* _Task directions_: Beneath this line sits some data. Return only its lines from the one holding "You are a GUI" through the one holding "Select column D header", inclusive, exactly, with the images removed.

* _The data_:
· · · · ·
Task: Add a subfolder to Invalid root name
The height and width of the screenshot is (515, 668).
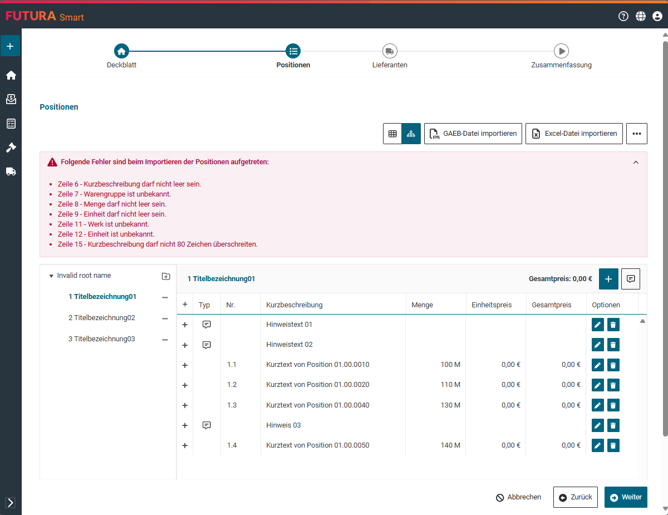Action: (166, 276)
· · · · ·
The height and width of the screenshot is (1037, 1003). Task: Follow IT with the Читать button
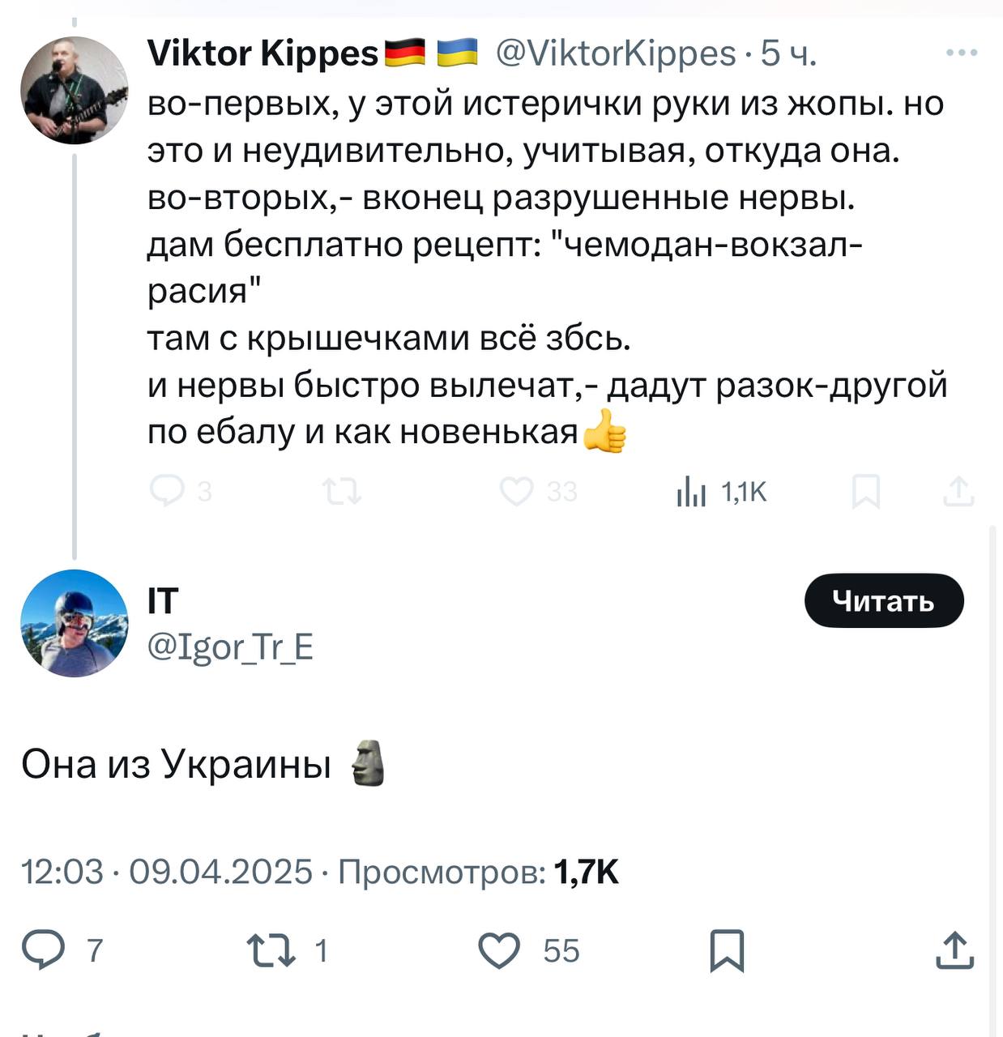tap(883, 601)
· · · · ·
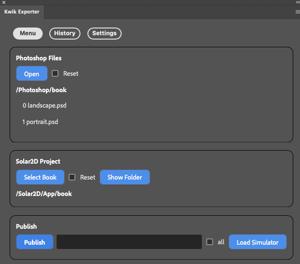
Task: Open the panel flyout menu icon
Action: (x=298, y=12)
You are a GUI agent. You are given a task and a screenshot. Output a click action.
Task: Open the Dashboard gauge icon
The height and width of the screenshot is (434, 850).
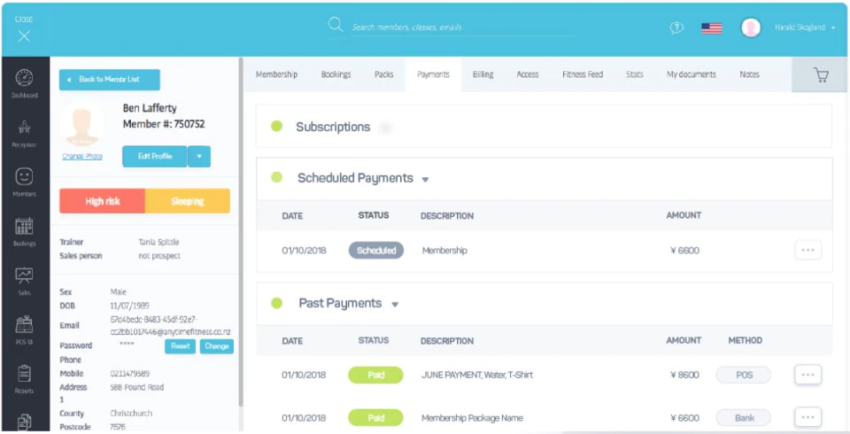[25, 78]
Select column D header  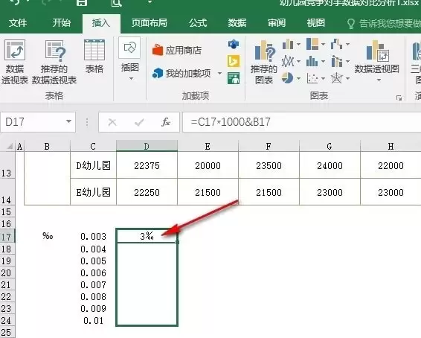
· · · · ·
* _Output for this exercise_:
You are a GUI agent. You are given a task and a screenshot. Output a click action.
Task: Open the Dashboard gauge icon
The height and width of the screenshot is (434, 850).
[25, 78]
Select column D header  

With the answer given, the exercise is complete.